8. PROGNOSIS & COMPLICATIONS¶
AMI has high mortality (50–80%) without prompt intervention. Complications include bowel necrosis, sepsis, and long-term bowel dysfunction. CMI outcomes depend on timely revascularization.
8.1 Mortality¶
AMI mortality is >50% if untreated. Early diagnosis and revascularization improve survival rates.
8.2 Long-Term Outcomes¶
CMI patients require lifelong management of atherosclerosis. Nonocclusive ischemia may resolve with hemodynamic stabilization.
9. SPECIAL CONSIDERATIONS¶
Pregnancy and pediatric cases are rare. In elderly patients, comorbidities like aortic insufficiency or renal disease complicate management. Anticoagulation must be balanced against bleeding risks.

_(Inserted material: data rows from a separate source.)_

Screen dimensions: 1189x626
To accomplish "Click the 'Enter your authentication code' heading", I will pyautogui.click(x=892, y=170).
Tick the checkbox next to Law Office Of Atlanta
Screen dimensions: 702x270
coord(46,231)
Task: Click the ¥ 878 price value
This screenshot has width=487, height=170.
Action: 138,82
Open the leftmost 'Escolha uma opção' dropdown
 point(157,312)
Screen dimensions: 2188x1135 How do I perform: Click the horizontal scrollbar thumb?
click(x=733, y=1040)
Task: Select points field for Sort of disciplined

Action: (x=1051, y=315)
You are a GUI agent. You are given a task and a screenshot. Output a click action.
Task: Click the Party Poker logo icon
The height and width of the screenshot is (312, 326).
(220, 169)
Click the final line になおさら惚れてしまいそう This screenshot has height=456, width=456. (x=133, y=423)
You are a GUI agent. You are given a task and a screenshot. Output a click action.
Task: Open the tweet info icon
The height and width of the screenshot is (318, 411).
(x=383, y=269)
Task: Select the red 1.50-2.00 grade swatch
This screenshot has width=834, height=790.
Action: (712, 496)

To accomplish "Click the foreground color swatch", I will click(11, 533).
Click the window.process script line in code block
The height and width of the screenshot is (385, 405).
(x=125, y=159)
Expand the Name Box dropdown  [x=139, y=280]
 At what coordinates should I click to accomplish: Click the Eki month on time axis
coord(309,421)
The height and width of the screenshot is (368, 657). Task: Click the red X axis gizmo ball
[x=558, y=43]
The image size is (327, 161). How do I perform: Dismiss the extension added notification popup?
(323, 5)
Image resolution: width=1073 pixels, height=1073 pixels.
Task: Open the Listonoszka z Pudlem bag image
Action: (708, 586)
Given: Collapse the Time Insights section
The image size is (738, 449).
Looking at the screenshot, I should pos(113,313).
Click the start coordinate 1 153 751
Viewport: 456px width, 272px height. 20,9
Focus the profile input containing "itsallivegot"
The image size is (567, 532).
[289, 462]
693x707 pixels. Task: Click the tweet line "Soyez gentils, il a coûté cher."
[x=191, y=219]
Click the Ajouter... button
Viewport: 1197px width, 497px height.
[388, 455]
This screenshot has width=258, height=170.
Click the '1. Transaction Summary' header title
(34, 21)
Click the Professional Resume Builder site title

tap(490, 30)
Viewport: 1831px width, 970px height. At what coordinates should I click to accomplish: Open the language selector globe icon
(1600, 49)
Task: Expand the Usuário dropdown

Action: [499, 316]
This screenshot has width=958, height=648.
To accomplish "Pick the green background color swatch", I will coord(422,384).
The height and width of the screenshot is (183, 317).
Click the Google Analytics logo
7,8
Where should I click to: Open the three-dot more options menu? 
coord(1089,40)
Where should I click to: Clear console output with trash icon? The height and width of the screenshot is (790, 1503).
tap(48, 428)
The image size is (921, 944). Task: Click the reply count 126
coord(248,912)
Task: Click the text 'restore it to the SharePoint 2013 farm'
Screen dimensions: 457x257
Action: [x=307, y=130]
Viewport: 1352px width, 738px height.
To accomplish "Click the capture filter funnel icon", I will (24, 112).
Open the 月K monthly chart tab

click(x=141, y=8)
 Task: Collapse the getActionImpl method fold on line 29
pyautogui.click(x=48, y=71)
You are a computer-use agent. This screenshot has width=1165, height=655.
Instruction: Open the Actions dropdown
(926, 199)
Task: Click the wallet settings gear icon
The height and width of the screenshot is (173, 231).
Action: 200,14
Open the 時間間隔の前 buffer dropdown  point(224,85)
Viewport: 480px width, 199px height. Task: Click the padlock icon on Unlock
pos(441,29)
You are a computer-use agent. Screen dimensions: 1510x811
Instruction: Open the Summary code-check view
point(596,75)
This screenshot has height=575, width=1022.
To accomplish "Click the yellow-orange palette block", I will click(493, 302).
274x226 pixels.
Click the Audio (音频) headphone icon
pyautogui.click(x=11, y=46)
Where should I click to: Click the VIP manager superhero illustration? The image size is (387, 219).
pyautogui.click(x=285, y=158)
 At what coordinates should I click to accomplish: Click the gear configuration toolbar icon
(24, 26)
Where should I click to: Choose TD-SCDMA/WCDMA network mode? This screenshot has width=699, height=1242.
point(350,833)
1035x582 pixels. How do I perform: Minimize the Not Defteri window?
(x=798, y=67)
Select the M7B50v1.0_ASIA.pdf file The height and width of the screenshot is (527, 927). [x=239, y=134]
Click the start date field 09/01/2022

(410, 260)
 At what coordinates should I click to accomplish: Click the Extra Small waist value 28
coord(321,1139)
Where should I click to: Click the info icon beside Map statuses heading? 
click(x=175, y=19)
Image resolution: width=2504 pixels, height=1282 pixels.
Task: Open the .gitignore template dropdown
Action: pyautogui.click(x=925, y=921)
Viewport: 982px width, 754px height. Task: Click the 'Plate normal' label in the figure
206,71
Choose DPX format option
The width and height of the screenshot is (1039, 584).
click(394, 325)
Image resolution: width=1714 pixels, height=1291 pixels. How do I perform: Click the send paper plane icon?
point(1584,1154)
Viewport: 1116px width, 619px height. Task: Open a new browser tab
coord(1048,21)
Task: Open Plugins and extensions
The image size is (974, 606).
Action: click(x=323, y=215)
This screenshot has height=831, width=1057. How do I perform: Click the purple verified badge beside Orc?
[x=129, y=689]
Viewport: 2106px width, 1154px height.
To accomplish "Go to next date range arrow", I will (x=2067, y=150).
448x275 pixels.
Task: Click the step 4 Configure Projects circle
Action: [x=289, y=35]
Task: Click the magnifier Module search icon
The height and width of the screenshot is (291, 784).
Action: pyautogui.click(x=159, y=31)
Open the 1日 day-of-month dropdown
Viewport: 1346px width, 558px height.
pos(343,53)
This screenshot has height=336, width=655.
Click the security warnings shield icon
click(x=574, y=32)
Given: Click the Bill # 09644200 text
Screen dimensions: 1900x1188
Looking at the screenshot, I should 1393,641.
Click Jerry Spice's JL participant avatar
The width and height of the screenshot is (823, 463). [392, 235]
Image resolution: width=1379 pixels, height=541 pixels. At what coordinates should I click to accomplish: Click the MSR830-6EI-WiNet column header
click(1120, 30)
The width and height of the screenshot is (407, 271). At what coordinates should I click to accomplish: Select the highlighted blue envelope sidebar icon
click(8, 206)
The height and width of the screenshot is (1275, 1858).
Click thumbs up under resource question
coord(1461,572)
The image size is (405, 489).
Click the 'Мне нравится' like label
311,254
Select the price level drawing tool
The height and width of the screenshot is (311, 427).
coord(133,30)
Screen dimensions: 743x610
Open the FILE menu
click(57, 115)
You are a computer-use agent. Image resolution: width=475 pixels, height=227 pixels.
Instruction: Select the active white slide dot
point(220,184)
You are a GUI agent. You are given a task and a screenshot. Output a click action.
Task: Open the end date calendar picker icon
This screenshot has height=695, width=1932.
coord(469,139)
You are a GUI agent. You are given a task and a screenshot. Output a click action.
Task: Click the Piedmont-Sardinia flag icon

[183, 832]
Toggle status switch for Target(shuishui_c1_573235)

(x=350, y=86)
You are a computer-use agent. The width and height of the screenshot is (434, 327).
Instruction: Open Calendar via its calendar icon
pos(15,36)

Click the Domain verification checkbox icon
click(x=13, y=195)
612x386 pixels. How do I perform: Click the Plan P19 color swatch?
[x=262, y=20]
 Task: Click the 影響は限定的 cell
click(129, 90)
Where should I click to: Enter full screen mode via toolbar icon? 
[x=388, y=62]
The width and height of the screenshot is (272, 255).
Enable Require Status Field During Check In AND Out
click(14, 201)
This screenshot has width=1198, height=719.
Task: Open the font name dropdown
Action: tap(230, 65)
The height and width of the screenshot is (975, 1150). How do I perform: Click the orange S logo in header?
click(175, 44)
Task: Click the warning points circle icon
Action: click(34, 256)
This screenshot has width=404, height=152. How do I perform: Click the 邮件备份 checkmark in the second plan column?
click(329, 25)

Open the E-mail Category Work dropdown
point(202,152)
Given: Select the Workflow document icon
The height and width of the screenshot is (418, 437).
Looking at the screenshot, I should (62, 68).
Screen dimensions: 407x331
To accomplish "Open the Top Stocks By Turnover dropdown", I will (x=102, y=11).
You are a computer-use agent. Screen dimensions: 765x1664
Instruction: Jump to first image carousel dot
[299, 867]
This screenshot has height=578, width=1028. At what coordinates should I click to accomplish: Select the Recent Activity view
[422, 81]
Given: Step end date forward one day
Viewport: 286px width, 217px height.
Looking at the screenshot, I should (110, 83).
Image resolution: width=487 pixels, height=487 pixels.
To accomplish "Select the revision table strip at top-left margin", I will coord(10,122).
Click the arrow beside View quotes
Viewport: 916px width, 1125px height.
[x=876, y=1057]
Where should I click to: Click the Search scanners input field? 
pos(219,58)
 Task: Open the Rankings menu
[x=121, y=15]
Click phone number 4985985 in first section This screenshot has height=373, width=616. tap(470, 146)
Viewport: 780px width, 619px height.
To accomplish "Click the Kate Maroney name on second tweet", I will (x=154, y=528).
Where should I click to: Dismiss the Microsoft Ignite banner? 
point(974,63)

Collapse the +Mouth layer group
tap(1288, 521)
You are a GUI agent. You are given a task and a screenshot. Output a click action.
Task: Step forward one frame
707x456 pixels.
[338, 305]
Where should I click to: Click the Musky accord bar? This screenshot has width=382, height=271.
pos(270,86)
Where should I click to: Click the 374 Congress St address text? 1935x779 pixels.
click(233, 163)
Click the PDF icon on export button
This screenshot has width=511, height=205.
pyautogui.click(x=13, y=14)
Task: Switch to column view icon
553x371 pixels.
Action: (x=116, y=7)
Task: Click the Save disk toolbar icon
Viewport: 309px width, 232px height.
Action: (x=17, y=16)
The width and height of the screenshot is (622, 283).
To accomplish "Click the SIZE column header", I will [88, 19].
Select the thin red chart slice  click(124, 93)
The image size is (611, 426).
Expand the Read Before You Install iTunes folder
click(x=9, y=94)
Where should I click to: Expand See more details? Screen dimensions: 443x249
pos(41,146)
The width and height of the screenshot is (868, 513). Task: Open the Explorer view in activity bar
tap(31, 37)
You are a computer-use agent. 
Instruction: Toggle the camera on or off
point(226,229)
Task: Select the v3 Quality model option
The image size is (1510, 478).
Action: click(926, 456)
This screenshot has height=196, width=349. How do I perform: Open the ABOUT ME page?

9.1 Anticoagulation Risks¶
Heparin is preferred for AMI, but bleeding risks must be weighed against mortality. Avoid vasoconstrictive agents in nonocclusive ischemia.
10. KEY POINTS & CLINICAL PEARLS¶
- CMI is chronic, AMI is acute and life-threatening. 2. CT angiography is the gold standard for diagnosis. 3. Endovascular therapy is first-line for localized stenosis. 4. Prompt surgical intervention is critical for AMI. 5. Nonocclusive ischemia requires hemodynamic support and vasodilators.